Take every line from the material that has the word "chart" in it.

+++ Data to process +++

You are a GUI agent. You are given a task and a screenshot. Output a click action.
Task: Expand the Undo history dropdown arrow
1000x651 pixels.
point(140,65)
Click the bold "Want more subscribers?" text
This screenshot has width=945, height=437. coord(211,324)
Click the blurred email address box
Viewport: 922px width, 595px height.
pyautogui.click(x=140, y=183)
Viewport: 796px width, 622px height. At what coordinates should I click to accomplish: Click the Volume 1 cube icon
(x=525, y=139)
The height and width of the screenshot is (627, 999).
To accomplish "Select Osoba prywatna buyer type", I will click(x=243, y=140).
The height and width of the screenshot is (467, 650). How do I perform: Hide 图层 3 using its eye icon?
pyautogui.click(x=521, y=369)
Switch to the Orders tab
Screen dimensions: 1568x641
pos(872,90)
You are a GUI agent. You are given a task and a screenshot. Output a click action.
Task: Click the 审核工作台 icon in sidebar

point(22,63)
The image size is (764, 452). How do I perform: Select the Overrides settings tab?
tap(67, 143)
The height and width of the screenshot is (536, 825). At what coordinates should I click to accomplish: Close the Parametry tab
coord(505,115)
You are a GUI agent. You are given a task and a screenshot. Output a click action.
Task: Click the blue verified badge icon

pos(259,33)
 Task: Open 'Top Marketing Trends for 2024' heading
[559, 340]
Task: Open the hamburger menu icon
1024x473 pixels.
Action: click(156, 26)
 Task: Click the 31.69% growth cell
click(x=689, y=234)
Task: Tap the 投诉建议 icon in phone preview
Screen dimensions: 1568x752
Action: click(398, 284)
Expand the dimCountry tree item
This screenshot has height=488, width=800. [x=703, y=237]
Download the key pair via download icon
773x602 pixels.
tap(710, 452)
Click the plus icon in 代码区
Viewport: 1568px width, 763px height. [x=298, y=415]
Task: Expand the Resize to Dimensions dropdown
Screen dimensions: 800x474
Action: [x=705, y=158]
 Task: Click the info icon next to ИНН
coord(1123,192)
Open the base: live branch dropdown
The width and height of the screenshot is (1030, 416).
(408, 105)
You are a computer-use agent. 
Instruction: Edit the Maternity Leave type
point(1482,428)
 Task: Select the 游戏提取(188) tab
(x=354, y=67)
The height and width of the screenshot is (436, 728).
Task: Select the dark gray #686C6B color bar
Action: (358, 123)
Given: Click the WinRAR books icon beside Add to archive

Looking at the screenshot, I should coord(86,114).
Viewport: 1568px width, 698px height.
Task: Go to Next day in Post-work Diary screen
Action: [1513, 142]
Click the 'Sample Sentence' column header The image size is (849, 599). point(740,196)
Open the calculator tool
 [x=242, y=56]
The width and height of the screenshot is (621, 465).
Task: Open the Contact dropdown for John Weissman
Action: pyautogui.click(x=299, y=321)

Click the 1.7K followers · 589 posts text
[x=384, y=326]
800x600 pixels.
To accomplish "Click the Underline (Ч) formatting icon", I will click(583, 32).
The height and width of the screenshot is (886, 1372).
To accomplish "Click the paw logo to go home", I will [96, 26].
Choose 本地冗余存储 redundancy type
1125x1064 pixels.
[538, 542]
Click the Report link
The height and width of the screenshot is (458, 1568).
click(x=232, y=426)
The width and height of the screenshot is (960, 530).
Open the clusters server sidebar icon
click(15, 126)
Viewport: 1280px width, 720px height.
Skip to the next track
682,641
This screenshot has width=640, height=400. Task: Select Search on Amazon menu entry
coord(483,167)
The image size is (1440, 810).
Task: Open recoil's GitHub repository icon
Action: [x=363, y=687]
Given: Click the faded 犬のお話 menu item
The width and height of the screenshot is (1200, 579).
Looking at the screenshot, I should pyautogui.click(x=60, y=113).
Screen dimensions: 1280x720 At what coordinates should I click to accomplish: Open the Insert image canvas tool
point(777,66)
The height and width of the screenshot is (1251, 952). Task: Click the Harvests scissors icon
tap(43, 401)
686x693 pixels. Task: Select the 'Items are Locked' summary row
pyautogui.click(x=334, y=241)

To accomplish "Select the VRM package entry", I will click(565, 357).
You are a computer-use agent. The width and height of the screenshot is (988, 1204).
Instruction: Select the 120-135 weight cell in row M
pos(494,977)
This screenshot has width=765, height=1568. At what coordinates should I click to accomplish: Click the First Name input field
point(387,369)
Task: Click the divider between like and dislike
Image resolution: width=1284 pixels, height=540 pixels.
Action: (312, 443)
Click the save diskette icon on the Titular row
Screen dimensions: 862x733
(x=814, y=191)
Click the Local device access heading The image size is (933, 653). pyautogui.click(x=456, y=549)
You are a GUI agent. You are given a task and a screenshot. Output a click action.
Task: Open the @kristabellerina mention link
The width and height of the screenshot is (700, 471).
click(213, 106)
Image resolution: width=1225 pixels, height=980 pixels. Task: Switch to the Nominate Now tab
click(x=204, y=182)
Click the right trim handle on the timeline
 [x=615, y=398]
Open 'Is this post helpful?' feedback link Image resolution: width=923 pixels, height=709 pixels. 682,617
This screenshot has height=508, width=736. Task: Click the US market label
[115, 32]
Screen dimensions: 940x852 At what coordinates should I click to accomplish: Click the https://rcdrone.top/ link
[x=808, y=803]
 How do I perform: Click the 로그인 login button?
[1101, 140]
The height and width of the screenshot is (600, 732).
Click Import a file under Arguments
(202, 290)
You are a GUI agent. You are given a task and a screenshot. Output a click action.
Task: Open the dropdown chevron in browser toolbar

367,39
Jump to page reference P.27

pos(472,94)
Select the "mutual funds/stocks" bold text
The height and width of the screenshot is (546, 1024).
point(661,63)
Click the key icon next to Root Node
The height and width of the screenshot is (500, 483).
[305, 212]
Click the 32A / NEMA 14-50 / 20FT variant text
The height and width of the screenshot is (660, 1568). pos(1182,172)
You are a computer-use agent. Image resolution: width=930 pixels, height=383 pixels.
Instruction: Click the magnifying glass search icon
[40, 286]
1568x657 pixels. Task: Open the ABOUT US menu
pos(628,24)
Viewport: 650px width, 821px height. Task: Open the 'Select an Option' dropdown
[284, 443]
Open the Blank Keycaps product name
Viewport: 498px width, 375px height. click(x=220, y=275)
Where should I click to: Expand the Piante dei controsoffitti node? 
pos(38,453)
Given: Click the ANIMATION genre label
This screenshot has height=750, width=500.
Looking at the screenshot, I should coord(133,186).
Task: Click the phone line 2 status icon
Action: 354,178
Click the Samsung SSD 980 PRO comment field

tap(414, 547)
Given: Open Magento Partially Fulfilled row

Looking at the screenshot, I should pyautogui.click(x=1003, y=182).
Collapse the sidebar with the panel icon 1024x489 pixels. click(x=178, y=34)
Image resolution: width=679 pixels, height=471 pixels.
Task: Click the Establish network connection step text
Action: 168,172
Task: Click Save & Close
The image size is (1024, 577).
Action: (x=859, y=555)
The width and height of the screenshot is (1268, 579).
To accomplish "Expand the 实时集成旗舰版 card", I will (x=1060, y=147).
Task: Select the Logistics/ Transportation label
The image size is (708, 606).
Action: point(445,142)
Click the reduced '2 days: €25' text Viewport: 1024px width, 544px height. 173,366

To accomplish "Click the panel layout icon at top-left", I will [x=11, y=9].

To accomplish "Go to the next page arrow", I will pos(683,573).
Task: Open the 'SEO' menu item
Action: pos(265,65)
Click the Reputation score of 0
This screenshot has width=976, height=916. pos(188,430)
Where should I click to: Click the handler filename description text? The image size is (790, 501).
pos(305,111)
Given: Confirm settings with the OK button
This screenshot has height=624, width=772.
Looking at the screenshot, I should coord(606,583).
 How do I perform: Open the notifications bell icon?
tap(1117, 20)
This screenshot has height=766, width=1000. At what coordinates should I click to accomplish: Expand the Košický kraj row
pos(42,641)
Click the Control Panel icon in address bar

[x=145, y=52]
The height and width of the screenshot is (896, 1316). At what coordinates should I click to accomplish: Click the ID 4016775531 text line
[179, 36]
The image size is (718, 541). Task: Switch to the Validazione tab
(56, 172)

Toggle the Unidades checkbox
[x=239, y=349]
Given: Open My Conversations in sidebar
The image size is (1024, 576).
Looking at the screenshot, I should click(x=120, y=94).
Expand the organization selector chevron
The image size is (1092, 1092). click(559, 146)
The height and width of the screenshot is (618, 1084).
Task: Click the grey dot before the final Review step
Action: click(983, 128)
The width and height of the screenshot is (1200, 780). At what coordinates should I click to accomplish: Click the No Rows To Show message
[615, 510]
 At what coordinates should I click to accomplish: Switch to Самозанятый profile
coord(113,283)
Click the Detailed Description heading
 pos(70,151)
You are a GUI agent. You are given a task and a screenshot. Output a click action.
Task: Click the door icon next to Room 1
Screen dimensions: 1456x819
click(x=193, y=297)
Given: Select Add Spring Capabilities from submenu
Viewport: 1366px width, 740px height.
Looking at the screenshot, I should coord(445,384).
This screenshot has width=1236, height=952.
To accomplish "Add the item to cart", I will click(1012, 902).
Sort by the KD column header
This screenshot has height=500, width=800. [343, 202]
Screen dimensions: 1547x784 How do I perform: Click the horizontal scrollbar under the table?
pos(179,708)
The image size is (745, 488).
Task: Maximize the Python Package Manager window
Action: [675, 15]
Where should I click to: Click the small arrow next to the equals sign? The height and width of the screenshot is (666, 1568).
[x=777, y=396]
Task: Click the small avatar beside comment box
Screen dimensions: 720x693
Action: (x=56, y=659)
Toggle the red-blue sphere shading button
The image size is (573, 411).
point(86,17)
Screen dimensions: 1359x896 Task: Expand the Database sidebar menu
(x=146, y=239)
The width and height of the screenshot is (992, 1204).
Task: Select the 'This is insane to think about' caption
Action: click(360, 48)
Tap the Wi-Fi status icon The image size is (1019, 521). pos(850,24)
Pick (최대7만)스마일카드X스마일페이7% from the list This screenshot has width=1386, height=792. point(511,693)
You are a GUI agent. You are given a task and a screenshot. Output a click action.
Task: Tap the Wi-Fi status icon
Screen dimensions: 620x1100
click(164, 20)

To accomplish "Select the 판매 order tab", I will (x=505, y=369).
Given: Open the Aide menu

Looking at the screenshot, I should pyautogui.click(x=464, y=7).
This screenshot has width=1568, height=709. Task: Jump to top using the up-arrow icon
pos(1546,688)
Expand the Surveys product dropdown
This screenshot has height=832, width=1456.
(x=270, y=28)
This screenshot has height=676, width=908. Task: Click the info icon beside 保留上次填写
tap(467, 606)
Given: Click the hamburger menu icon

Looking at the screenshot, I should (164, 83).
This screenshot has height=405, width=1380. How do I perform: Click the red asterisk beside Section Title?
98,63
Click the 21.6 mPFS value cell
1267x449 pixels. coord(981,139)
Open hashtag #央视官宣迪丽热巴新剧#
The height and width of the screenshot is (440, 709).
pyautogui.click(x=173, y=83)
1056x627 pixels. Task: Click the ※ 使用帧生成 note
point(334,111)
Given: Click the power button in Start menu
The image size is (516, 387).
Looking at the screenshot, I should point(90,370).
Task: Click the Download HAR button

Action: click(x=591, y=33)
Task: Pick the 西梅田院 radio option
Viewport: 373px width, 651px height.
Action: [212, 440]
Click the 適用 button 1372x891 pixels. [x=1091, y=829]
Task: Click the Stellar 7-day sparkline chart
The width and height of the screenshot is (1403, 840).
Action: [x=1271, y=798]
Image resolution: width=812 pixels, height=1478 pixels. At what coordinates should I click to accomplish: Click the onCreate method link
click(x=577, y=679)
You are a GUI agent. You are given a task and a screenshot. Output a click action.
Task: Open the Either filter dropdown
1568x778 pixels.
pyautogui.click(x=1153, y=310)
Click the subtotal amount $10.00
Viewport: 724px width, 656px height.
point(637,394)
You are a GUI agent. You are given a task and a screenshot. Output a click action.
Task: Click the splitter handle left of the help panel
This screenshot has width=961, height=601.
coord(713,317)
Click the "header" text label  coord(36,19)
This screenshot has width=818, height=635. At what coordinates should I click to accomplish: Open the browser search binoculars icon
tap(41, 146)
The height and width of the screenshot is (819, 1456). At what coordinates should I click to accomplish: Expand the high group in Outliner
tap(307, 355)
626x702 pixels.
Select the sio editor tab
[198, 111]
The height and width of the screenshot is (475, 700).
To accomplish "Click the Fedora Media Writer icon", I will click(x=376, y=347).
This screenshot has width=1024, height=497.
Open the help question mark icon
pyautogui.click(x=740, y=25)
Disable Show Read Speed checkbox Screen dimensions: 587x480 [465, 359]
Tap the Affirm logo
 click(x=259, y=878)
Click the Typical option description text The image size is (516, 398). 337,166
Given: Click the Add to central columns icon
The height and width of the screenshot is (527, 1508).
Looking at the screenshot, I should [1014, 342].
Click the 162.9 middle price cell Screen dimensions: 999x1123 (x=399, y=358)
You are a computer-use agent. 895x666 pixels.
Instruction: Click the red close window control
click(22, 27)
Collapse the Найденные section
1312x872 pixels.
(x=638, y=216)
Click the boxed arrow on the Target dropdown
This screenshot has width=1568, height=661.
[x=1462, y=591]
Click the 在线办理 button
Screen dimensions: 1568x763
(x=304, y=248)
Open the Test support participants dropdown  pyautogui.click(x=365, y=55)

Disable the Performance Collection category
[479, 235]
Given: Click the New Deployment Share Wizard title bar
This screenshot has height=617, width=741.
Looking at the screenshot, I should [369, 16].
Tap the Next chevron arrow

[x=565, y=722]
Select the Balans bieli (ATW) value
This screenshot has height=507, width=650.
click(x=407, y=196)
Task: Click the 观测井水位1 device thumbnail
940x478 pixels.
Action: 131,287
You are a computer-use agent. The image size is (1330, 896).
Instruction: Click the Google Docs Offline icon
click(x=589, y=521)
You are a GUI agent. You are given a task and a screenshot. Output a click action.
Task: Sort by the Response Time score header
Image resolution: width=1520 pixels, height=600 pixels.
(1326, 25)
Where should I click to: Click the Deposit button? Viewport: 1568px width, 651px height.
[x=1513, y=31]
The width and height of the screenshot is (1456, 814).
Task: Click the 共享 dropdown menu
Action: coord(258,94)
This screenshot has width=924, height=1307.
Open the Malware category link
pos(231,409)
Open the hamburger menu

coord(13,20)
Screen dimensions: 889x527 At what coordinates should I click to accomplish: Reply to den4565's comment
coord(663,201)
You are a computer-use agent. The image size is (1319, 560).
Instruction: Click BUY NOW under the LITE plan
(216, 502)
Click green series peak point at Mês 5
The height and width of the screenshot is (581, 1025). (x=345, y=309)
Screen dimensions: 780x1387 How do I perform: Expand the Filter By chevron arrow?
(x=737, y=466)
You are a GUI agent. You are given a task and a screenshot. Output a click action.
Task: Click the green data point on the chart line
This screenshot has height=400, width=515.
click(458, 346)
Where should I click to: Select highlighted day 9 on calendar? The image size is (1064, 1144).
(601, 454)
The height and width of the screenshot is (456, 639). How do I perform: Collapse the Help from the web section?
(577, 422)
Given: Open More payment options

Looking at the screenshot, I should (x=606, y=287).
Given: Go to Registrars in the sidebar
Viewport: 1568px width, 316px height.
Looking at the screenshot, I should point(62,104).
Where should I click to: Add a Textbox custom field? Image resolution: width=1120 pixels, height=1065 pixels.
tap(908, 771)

+++

Response area:
Task: Click the Stellar 7-day sparkline chart
Task: Click the green data point on the chart line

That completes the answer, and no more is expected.